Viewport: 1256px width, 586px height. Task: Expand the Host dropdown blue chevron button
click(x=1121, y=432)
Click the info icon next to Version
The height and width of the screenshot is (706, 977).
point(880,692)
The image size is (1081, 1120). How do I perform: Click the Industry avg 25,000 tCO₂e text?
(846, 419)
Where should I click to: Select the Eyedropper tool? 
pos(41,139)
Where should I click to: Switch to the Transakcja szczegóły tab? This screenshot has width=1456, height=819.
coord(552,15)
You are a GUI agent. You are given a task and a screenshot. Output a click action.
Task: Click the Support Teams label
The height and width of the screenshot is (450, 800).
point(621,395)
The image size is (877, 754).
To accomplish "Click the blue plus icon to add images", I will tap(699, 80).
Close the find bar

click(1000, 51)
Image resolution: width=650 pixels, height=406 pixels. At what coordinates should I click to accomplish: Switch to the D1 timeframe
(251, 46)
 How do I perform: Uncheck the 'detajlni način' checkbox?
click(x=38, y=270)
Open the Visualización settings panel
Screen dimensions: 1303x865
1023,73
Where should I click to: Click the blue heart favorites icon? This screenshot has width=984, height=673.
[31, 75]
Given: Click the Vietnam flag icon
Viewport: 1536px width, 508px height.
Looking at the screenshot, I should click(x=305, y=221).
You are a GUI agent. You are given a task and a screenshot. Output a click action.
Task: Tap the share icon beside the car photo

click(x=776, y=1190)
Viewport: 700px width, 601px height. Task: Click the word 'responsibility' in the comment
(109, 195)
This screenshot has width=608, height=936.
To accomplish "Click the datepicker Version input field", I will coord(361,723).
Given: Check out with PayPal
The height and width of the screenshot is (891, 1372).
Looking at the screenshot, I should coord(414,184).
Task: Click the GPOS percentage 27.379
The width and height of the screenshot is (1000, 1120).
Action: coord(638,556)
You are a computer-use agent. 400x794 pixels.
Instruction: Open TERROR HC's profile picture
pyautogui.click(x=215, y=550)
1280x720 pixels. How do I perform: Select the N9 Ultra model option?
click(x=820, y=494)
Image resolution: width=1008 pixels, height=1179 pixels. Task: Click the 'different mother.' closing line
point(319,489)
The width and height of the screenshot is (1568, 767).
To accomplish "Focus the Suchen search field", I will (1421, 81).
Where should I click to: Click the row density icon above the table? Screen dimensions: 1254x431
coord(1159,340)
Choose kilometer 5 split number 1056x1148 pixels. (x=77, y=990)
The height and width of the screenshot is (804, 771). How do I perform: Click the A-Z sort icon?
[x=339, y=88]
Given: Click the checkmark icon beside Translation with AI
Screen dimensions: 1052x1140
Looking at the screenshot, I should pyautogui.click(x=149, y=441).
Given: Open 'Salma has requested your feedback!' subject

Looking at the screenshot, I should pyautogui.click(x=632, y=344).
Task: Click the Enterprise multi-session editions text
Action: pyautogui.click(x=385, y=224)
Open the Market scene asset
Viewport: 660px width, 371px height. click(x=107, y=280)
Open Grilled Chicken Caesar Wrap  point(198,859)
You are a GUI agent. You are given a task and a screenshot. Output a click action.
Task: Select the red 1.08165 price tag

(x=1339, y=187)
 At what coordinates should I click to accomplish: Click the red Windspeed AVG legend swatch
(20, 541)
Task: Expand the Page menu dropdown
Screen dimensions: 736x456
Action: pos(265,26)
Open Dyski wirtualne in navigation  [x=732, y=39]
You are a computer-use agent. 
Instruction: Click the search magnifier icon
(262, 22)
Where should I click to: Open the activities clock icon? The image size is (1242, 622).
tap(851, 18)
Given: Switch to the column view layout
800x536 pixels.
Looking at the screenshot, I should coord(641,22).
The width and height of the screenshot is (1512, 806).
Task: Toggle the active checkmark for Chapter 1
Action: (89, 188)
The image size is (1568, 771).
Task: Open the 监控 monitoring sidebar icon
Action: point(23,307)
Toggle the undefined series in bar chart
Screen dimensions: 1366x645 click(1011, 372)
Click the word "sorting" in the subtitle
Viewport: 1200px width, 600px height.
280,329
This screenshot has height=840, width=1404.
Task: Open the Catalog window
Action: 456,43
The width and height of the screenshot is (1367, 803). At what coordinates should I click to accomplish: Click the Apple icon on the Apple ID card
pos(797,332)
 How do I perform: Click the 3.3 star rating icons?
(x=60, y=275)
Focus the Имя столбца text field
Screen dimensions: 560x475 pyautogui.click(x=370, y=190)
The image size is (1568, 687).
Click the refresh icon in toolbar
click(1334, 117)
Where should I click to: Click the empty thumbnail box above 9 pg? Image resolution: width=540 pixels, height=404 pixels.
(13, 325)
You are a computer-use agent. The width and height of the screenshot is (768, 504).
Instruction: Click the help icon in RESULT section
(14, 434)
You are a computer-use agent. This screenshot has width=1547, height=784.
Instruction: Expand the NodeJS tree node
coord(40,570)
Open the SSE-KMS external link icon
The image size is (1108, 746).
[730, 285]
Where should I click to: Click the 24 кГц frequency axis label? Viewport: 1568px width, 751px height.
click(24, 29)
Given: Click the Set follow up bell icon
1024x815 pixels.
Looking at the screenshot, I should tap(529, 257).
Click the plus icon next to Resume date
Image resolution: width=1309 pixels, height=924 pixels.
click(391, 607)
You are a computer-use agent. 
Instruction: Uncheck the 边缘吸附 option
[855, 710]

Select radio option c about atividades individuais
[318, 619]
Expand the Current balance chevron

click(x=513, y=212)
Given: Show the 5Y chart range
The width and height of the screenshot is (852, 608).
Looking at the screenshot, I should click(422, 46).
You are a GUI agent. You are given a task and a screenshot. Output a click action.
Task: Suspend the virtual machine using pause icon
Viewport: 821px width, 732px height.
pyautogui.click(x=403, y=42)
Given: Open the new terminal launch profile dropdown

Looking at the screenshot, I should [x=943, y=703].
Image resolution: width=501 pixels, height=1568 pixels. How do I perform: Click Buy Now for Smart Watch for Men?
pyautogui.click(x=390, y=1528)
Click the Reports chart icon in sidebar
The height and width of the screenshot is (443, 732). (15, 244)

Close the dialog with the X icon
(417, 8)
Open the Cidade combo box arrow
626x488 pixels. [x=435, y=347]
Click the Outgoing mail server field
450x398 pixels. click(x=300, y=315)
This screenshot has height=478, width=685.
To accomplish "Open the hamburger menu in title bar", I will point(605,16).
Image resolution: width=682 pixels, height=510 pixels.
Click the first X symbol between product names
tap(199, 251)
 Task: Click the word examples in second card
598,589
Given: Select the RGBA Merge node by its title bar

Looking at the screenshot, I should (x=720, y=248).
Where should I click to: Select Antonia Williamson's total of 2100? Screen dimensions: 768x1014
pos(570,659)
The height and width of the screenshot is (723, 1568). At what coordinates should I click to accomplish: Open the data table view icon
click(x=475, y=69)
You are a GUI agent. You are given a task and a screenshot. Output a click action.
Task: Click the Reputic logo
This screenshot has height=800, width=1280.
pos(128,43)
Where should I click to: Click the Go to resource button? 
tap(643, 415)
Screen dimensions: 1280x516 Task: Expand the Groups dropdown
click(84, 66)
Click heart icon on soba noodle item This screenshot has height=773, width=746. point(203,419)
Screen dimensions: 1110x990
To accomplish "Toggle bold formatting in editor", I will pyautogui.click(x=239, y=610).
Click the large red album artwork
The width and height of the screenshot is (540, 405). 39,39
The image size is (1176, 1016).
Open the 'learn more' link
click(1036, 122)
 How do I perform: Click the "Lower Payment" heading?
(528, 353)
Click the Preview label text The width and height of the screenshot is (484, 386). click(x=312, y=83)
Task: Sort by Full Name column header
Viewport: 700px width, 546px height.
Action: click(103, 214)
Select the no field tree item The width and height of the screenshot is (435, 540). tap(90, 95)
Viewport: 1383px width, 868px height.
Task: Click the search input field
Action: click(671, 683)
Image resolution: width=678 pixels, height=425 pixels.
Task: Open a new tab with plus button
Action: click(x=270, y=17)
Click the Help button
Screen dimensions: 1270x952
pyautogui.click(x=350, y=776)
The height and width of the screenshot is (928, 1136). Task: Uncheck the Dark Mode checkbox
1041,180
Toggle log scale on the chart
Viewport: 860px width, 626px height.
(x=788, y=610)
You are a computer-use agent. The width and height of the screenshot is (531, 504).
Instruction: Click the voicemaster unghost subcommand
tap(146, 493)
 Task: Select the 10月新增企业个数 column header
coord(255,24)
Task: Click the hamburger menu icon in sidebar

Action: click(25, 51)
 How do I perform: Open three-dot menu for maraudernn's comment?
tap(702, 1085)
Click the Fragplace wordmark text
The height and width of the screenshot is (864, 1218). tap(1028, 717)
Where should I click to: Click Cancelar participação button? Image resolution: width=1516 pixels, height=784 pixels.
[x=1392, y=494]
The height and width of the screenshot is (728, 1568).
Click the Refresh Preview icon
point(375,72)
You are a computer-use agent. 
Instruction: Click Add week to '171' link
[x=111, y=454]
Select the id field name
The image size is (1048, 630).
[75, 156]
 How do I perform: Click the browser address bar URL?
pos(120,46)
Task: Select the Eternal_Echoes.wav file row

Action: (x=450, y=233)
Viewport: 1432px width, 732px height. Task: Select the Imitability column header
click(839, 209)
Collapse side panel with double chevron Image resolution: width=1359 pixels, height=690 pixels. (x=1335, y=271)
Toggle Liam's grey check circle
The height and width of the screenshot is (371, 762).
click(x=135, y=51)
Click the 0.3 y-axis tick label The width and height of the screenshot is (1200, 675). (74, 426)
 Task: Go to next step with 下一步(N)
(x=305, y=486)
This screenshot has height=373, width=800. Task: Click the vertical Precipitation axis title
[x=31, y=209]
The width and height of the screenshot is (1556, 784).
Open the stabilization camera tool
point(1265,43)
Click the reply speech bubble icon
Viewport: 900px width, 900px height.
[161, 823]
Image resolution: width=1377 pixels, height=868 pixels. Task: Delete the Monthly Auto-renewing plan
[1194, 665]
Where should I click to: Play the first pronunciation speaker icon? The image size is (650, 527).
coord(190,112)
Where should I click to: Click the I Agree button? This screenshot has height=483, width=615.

..........

■ **The problem**: Among the records above, extract exactly the lines from the line with "Task: Click the hamburger" to the line with "The width and height of the screenshot is (1556, 784).", both lines included, and leave out the rest.

■ **Answer to the exercise**:
Task: Click the hamburger menu icon in sidebar

Action: click(25, 51)
 How do I perform: Open three-dot menu for maraudernn's comment?
tap(702, 1085)
Click the Fragplace wordmark text
The height and width of the screenshot is (864, 1218). tap(1028, 717)
Where should I click to: Click Cancelar participação button? Image resolution: width=1516 pixels, height=784 pixels.
[x=1392, y=494]
The height and width of the screenshot is (728, 1568).
Click the Refresh Preview icon
point(375,72)
You are a computer-use agent. 
Instruction: Click Add week to '171' link
[x=111, y=454]
Select the id field name
The image size is (1048, 630).
[75, 156]
 How do I perform: Click the browser address bar URL?
pos(120,46)
Task: Select the Eternal_Echoes.wav file row

Action: (x=450, y=233)
Viewport: 1432px width, 732px height. Task: Select the Imitability column header
click(839, 209)
Collapse side panel with double chevron Image resolution: width=1359 pixels, height=690 pixels. (x=1335, y=271)
Toggle Liam's grey check circle
The height and width of the screenshot is (371, 762).
click(x=135, y=51)
Click the 0.3 y-axis tick label The width and height of the screenshot is (1200, 675). (74, 426)
 Task: Go to next step with 下一步(N)
(x=305, y=486)
This screenshot has height=373, width=800. Task: Click the vertical Precipitation axis title
[x=31, y=209]
The width and height of the screenshot is (1556, 784).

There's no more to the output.